▶ Problem
Revise the data from the line with "Select the Criteria step label" up to and including the line with "coord(707,786)", putting "Screen size" wherever "Screen dimensions" appears and leaving everything else untouched. Return only those lines.

▶ Data in this exercise
★ ★ ★ ★ ★ ★ ★

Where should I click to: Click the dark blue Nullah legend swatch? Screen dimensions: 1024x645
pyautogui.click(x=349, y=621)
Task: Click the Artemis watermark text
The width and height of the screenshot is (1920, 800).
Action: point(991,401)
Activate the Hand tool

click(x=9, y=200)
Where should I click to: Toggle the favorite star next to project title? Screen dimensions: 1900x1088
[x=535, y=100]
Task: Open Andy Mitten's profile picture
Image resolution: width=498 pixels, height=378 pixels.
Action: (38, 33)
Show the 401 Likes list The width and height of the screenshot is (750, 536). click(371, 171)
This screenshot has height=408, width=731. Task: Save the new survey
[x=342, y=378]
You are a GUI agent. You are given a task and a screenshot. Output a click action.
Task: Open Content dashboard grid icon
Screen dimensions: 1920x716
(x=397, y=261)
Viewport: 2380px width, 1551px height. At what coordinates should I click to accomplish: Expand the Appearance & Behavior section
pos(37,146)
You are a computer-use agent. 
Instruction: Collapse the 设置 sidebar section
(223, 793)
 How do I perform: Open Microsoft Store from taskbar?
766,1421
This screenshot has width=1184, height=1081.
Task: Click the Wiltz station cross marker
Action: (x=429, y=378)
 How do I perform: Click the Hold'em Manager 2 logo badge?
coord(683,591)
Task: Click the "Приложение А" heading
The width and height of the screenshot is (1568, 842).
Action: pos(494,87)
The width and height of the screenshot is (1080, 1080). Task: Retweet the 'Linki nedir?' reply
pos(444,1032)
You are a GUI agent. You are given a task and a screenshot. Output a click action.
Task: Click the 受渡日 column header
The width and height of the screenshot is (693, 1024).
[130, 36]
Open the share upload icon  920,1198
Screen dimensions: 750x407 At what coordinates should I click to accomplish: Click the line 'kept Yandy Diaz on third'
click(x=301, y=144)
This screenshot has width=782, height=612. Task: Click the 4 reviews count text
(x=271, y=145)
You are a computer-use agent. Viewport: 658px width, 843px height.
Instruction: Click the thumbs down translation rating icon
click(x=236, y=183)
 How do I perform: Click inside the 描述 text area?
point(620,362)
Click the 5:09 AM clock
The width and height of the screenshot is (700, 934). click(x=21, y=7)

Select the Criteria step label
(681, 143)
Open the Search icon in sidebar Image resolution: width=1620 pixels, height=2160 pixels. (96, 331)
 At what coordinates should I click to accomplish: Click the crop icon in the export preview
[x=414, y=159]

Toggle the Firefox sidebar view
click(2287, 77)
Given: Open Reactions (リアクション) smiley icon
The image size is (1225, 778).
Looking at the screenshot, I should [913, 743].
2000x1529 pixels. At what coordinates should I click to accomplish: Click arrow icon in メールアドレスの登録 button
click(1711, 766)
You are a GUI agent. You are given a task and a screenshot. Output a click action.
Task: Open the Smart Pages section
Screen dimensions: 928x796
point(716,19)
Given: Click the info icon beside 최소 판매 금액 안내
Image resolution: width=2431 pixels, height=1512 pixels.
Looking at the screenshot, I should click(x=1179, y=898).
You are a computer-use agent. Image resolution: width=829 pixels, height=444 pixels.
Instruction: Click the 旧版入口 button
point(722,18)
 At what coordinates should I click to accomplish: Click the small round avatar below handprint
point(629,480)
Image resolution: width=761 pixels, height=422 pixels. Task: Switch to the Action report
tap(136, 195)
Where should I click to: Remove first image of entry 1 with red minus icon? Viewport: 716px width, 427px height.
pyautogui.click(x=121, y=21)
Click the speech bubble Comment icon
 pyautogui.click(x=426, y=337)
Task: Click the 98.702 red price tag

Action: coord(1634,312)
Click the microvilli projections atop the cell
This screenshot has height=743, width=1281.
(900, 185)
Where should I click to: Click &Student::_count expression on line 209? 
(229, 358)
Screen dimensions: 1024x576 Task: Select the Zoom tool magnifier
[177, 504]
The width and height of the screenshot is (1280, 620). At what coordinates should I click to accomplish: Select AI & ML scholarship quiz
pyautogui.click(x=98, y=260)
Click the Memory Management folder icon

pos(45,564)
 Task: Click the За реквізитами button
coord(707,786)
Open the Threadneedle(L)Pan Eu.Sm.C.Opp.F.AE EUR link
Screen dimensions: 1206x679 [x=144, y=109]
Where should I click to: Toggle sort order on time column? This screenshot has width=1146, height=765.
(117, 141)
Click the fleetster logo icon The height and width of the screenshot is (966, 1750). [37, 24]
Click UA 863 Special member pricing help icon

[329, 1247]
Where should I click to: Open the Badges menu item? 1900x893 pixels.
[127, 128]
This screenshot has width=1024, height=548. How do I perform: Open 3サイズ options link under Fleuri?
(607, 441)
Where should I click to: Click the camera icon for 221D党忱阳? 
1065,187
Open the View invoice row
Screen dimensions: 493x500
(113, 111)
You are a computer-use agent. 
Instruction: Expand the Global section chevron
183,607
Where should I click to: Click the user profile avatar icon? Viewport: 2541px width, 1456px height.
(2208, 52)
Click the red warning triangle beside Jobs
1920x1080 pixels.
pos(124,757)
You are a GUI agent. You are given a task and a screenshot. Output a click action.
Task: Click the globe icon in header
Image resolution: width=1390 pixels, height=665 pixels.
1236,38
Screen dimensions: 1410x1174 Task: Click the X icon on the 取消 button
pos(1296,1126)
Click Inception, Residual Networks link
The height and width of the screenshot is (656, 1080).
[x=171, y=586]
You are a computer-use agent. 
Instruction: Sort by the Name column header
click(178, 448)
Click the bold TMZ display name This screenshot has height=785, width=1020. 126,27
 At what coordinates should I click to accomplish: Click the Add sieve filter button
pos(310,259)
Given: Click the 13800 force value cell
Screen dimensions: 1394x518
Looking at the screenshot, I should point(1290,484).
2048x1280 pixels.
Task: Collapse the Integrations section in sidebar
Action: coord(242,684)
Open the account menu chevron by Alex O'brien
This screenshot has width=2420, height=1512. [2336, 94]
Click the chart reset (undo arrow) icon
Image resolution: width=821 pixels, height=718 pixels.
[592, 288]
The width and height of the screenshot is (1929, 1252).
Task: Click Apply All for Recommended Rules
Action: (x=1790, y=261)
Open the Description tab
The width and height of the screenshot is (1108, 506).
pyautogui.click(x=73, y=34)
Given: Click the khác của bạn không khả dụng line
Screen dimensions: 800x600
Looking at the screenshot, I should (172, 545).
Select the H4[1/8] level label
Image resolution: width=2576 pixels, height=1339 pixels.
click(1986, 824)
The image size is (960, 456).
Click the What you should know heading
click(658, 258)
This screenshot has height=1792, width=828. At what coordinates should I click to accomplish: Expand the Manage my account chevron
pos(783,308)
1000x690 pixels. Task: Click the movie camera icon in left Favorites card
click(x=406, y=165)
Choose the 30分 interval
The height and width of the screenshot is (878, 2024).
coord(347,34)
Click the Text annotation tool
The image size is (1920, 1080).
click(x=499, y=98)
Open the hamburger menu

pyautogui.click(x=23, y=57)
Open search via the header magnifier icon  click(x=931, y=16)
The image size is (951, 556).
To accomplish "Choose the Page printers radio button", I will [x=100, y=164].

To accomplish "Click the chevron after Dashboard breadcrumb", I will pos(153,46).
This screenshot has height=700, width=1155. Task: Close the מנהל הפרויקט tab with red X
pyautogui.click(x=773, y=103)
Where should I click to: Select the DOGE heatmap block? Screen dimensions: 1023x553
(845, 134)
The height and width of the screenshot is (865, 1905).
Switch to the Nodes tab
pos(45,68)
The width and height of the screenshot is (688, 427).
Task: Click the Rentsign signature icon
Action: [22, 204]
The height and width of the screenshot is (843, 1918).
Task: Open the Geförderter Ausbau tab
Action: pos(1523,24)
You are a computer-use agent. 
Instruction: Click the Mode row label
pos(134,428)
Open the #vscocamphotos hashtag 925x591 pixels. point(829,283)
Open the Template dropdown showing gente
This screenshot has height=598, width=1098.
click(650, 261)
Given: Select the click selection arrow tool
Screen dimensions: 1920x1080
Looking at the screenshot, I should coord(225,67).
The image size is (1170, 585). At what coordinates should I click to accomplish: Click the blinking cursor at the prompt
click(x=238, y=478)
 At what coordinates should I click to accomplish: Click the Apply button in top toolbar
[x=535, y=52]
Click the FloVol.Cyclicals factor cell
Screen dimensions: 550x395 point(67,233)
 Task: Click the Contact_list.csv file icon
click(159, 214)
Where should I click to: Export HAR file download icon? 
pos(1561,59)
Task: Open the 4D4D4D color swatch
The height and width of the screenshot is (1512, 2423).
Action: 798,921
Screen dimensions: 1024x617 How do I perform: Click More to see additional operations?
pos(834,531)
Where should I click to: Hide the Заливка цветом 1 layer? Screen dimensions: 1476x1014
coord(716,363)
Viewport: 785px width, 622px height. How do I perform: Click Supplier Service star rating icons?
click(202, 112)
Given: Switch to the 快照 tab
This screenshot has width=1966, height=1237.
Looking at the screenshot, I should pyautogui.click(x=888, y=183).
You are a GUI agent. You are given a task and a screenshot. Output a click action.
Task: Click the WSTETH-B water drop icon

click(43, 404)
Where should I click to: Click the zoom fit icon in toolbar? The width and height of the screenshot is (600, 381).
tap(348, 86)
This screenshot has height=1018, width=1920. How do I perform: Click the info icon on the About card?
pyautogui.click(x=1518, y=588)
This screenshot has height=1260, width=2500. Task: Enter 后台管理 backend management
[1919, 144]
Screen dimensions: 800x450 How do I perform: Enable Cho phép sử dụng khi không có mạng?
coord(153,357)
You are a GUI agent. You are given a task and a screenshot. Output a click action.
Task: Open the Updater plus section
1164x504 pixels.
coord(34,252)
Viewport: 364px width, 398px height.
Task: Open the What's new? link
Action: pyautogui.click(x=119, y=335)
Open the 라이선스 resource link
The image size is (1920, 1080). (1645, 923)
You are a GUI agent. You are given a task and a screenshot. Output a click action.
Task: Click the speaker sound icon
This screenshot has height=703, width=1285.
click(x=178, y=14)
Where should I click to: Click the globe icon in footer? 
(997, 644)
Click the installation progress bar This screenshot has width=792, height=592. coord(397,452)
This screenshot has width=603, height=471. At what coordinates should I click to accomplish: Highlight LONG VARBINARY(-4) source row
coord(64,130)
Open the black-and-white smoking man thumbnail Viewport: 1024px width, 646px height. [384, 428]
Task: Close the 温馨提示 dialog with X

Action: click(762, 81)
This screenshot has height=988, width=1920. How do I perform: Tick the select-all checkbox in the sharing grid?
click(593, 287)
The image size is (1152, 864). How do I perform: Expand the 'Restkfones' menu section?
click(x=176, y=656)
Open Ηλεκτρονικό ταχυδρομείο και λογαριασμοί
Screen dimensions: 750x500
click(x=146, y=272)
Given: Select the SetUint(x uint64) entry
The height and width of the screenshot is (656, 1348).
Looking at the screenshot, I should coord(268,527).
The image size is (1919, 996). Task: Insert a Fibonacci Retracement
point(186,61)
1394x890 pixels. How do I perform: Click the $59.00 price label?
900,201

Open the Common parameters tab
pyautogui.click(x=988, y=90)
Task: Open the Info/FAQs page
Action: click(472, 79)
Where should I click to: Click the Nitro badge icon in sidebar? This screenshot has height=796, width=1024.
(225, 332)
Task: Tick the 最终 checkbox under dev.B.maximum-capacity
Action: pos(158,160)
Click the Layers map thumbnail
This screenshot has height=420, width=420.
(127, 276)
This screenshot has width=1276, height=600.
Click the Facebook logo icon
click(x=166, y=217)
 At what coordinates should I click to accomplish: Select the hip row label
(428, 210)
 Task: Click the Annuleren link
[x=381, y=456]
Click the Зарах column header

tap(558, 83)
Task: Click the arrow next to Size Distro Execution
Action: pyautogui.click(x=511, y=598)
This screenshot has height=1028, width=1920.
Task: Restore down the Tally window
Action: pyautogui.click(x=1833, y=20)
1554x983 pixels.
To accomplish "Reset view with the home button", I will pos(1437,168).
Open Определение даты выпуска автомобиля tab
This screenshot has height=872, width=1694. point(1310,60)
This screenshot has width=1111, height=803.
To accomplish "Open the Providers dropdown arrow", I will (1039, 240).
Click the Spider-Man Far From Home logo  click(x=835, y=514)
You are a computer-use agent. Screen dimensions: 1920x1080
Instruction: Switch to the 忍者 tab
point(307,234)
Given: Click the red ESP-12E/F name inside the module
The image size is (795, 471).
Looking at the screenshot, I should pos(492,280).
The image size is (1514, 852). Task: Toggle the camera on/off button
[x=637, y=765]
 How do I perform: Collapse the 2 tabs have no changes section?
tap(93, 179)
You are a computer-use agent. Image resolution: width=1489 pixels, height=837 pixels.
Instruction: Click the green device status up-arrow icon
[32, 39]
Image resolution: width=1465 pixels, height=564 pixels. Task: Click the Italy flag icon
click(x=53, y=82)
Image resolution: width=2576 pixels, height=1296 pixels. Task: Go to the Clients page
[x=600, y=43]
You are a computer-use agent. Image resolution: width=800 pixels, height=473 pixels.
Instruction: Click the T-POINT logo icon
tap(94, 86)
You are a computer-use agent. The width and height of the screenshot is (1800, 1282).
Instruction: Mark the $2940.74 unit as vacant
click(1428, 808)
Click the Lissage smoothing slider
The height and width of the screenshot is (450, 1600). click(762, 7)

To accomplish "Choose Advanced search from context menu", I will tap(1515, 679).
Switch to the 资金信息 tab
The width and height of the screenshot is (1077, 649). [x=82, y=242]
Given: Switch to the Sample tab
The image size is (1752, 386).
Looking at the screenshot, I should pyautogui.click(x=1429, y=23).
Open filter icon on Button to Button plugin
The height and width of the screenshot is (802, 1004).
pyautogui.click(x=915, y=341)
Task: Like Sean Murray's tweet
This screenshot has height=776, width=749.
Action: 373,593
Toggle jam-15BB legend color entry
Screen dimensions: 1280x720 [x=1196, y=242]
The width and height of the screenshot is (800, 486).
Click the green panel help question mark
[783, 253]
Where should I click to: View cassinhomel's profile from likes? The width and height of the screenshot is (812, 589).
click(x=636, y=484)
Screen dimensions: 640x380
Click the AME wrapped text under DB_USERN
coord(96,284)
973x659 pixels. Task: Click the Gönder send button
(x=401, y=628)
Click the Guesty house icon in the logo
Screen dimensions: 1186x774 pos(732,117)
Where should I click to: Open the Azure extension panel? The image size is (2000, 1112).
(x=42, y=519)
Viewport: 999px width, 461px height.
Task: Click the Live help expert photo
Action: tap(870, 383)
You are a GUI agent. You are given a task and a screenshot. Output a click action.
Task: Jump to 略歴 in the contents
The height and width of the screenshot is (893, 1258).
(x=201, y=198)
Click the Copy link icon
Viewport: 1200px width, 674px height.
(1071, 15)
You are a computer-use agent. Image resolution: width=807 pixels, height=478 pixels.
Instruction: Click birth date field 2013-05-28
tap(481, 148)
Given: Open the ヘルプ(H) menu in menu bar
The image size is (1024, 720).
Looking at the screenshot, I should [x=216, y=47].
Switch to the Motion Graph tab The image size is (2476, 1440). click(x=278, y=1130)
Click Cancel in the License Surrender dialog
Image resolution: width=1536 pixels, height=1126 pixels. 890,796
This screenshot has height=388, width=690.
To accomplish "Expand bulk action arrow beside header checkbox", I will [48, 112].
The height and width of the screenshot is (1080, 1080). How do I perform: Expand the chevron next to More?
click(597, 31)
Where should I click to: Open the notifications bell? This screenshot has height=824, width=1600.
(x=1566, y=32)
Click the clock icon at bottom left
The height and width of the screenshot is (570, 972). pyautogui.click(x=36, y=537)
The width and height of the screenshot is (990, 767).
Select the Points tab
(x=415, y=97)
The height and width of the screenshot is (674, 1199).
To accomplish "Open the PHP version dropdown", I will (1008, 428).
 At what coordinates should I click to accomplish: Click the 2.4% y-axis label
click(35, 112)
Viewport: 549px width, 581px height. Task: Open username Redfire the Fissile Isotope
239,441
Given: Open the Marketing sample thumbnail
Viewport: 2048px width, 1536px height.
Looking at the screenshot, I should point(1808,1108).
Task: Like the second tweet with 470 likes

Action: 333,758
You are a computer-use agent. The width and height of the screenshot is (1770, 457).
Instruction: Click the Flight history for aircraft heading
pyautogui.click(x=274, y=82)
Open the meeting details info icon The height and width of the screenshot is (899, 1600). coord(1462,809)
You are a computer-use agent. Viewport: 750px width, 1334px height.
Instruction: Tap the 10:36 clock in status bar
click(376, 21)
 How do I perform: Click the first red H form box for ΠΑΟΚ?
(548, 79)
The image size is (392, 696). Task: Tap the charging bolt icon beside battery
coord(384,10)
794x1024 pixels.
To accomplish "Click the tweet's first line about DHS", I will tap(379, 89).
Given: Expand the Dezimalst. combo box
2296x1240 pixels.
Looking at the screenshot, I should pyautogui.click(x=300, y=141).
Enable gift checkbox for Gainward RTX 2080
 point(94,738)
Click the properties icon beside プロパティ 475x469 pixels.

★ ★ ★ ★ ★ ★ ★

▶ Result of this exercise
Select the Criteria step label
(681, 143)
Open the Search icon in sidebar Image resolution: width=1620 pixels, height=2160 pixels. (96, 331)
 At what coordinates should I click to accomplish: Click the crop icon in the export preview
[x=414, y=159]

Toggle the Firefox sidebar view
click(2287, 77)
Given: Open Reactions (リアクション) smiley icon
The image size is (1225, 778).
Looking at the screenshot, I should [913, 743].
2000x1529 pixels. At what coordinates should I click to accomplish: Click arrow icon in メールアドレスの登録 button
click(1711, 766)
You are a GUI agent. You are given a task and a screenshot. Output a click action.
Task: Open the Smart Pages section
Screen size: 928x796
point(716,19)
Given: Click the info icon beside 최소 판매 금액 안내
Image resolution: width=2431 pixels, height=1512 pixels.
Looking at the screenshot, I should click(x=1179, y=898).
You are a computer-use agent. Image resolution: width=829 pixels, height=444 pixels.
Instruction: Click the 旧版入口 button
point(722,18)
 At what coordinates should I click to accomplish: Click the small round avatar below handprint
point(629,480)
Image resolution: width=761 pixels, height=422 pixels. Task: Switch to the Action report
tap(136, 195)
Where should I click to: Remove first image of entry 1 with red minus icon? Viewport: 716px width, 427px height.
pyautogui.click(x=121, y=21)
Click the speech bubble Comment icon
 pyautogui.click(x=426, y=337)
Task: Click the 98.702 red price tag

Action: coord(1634,312)
Click the microvilli projections atop the cell
This screenshot has height=743, width=1281.
(900, 185)
Where should I click to: Click &Student::_count expression on line 209? 
(229, 358)
Screen size: 1024x576 Task: Select the Zoom tool magnifier
[177, 504]
The width and height of the screenshot is (1280, 620). At what coordinates should I click to accomplish: Select AI & ML scholarship quiz
pyautogui.click(x=98, y=260)
Click the Memory Management folder icon

pos(45,564)
 Task: Click the За реквізитами button
coord(707,786)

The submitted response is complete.